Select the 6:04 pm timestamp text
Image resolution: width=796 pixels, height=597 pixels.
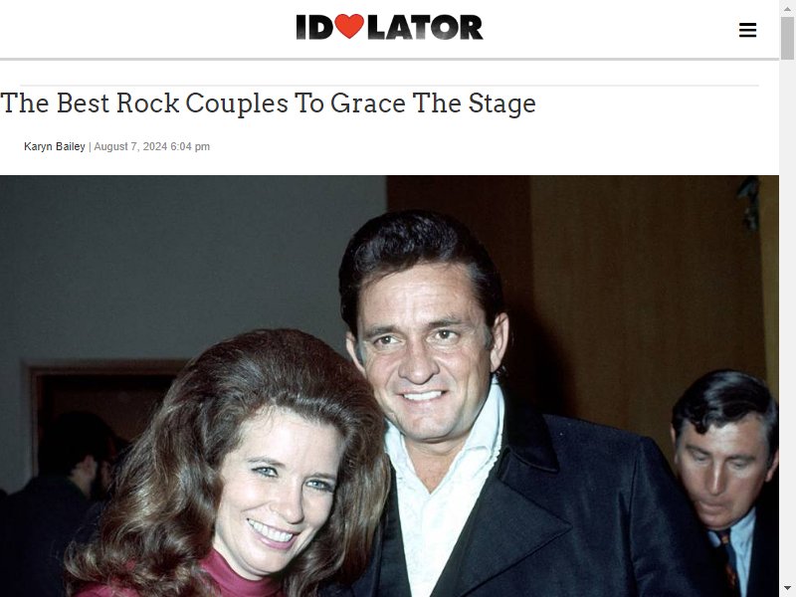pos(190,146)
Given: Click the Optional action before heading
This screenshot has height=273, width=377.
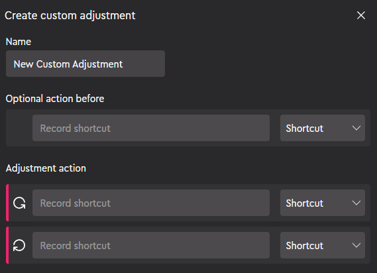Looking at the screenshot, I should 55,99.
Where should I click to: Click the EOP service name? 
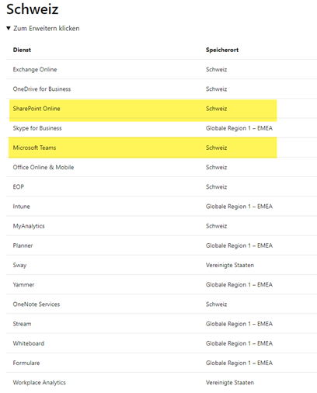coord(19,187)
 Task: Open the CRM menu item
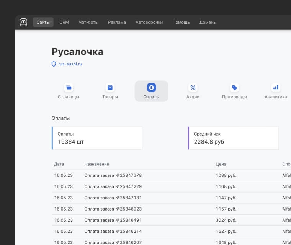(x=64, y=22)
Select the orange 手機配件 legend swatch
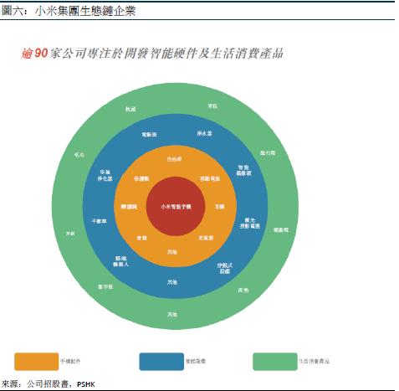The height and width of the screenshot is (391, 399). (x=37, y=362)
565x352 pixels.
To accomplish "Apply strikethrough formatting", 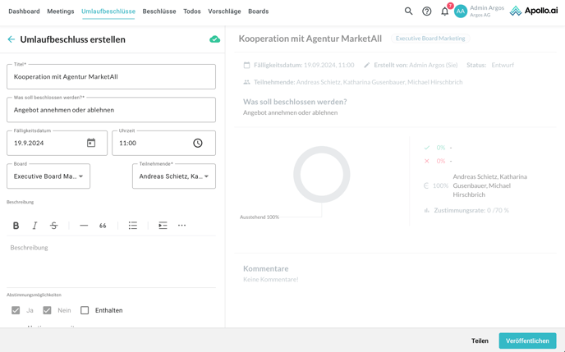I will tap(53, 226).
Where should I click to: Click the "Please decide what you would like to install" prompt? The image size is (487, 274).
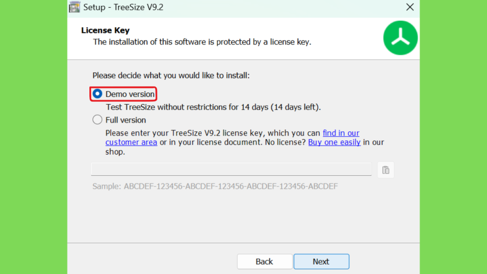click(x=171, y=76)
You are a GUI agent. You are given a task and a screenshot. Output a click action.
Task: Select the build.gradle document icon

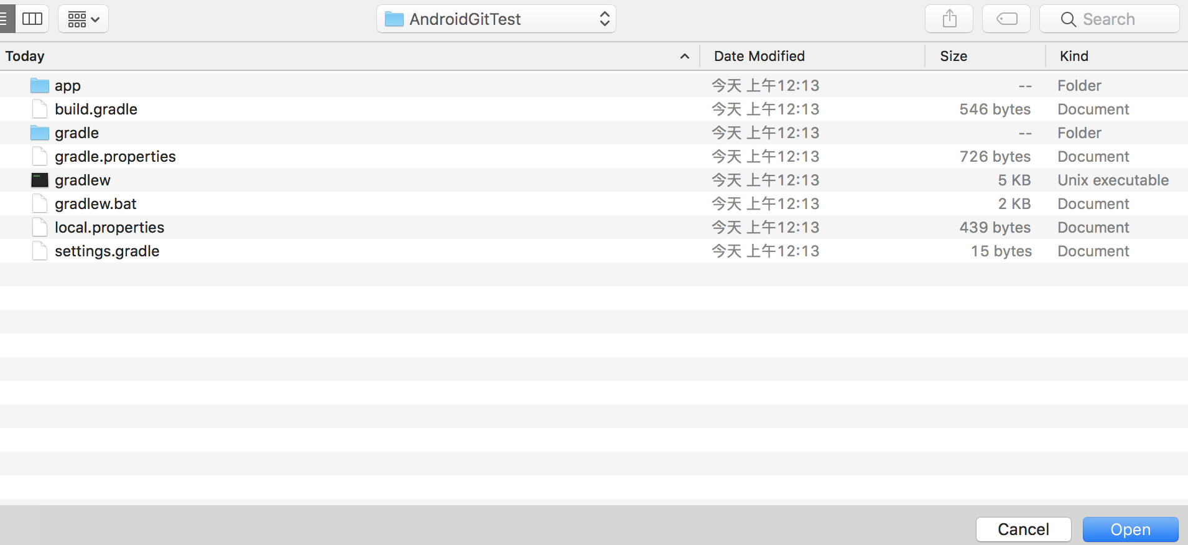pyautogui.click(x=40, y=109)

==*==

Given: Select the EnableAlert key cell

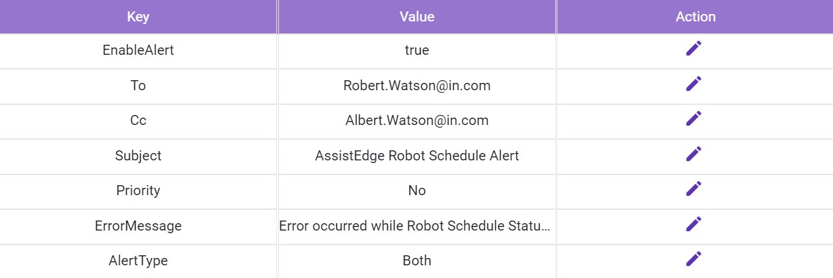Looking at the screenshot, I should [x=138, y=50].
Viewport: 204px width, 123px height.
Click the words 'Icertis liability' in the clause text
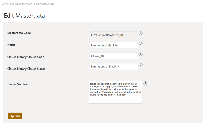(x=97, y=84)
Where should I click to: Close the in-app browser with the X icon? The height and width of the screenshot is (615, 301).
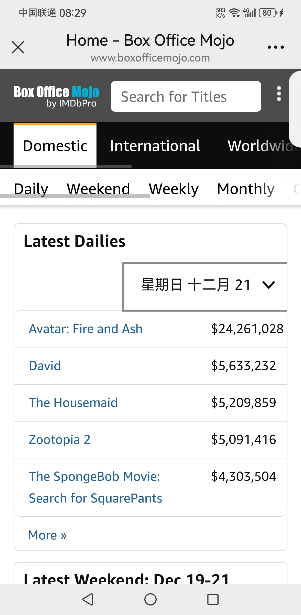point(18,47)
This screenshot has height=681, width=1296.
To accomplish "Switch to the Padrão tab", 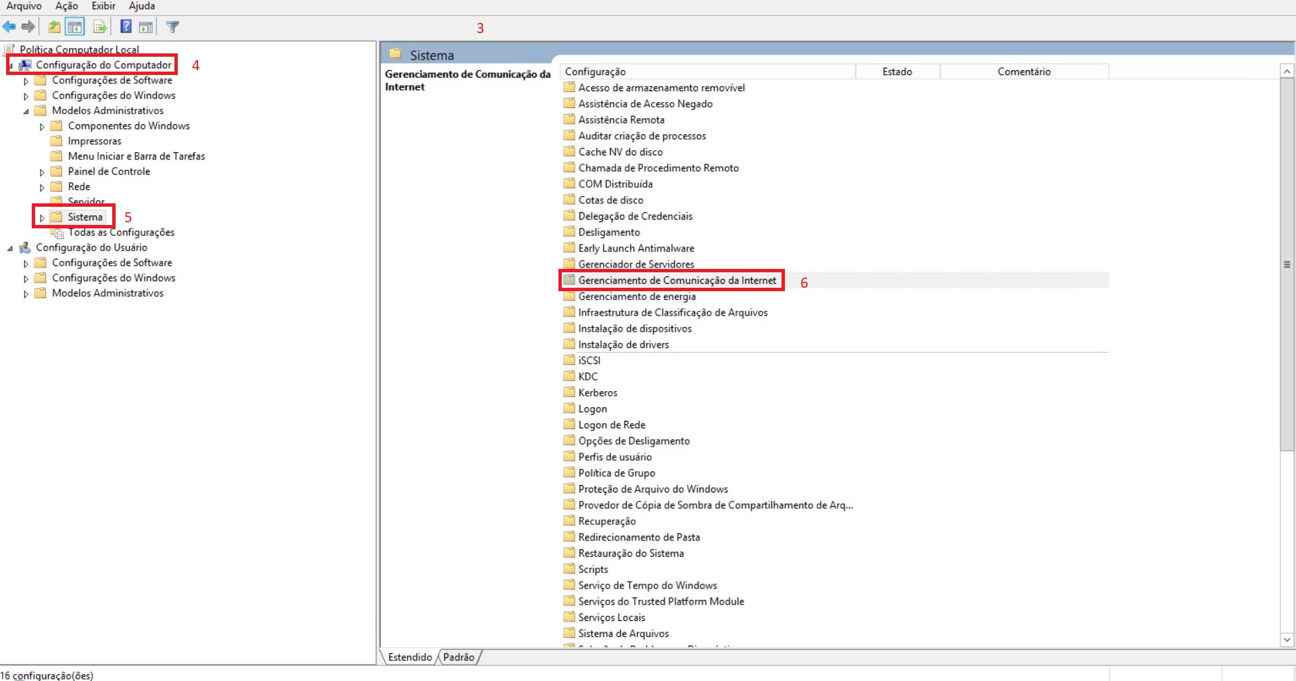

==*==

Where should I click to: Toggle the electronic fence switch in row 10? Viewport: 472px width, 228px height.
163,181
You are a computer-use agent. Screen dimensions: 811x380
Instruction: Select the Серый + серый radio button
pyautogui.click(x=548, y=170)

==*==

▸ Exercise directions
Look through the material above for "agent" and copy the lines that have it.

▸ Written reply
You are a GUI agent. You are given a task and a screenshot. Output a click action.
You are a computer-use agent. Screen dimensions: 811x380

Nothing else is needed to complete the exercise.